Copy out each line below exactly as it appears.

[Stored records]
------

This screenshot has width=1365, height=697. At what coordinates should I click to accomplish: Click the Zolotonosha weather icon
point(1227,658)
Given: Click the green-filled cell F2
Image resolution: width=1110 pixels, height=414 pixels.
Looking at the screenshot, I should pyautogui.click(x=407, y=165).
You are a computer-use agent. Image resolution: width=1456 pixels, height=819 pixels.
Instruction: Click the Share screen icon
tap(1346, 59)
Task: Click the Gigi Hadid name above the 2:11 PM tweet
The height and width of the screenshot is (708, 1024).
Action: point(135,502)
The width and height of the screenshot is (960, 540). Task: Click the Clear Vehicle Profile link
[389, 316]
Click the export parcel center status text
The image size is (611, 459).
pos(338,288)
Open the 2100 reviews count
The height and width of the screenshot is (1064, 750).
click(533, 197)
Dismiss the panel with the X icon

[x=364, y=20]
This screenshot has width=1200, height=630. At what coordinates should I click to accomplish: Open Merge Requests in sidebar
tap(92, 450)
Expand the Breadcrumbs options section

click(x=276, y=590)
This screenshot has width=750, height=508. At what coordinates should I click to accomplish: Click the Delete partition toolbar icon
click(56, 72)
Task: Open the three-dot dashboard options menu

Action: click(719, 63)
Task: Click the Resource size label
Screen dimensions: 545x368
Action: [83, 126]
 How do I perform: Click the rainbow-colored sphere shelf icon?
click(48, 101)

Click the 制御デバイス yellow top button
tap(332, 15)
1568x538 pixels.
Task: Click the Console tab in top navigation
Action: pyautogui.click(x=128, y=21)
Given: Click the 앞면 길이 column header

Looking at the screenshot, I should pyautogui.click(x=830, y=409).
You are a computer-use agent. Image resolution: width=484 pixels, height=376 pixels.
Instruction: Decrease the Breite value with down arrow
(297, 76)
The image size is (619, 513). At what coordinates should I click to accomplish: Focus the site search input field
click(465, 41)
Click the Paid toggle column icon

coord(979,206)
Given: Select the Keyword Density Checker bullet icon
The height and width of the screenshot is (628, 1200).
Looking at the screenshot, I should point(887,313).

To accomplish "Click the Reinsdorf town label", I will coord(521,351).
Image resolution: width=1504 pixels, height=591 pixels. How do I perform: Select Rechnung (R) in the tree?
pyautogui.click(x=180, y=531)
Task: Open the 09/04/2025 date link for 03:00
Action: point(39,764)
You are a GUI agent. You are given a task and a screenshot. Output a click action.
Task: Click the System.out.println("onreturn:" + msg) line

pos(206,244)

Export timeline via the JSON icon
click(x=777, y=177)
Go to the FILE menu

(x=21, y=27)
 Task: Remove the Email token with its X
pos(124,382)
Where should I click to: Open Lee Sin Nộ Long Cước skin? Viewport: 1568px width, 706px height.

------

> [Exercise solution]:
This screenshot has width=1365, height=697. At what coordinates should I click to accomplish: Click the Zolotonosha weather icon
point(1227,658)
Given: Click the green-filled cell F2
Image resolution: width=1110 pixels, height=414 pixels.
Looking at the screenshot, I should pyautogui.click(x=407, y=165).
You are a computer-use agent. Image resolution: width=1456 pixels, height=819 pixels.
Instruction: Click the Share screen icon
tap(1346, 59)
Task: Click the Gigi Hadid name above the 2:11 PM tweet
The height and width of the screenshot is (708, 1024).
Action: point(135,502)
The width and height of the screenshot is (960, 540). Task: Click the Clear Vehicle Profile link
[389, 316]
Click the export parcel center status text
The image size is (611, 459).
pos(338,288)
Open the 2100 reviews count
The height and width of the screenshot is (1064, 750).
click(533, 197)
Dismiss the panel with the X icon

[x=364, y=20]
This screenshot has width=1200, height=630. At what coordinates should I click to accomplish: Open Merge Requests in sidebar
tap(92, 450)
Expand the Breadcrumbs options section

click(x=276, y=590)
This screenshot has width=750, height=508. At what coordinates should I click to accomplish: Click the Delete partition toolbar icon
click(56, 72)
Task: Open the three-dot dashboard options menu

Action: click(719, 63)
Task: Click the Resource size label
Screen dimensions: 545x368
Action: [83, 126]
 How do I perform: Click the rainbow-colored sphere shelf icon?
click(48, 101)

Click the 制御デバイス yellow top button
tap(332, 15)
1568x538 pixels.
Task: Click the Console tab in top navigation
Action: pyautogui.click(x=128, y=21)
Given: Click the 앞면 길이 column header

Looking at the screenshot, I should pyautogui.click(x=830, y=409).
You are a computer-use agent. Image resolution: width=484 pixels, height=376 pixels.
Instruction: Decrease the Breite value with down arrow
(297, 76)
The image size is (619, 513). At what coordinates should I click to accomplish: Focus the site search input field
click(465, 41)
Click the Paid toggle column icon

coord(979,206)
Given: Select the Keyword Density Checker bullet icon
The height and width of the screenshot is (628, 1200).
Looking at the screenshot, I should point(887,313).

To accomplish "Click the Reinsdorf town label", I will coord(521,351).
Image resolution: width=1504 pixels, height=591 pixels. How do I perform: Select Rechnung (R) in the tree?
pyautogui.click(x=180, y=531)
Task: Open the 09/04/2025 date link for 03:00
Action: point(39,764)
You are a GUI agent. You are given a task and a screenshot. Output a click action.
Task: Click the System.out.println("onreturn:" + msg) line

pos(206,244)

Export timeline via the JSON icon
click(x=777, y=177)
Go to the FILE menu

(x=21, y=27)
 Task: Remove the Email token with its X
pos(124,382)
Where should I click to: Open Lee Sin Nộ Long Cước skin? Viewport: 1568px width, 706px height.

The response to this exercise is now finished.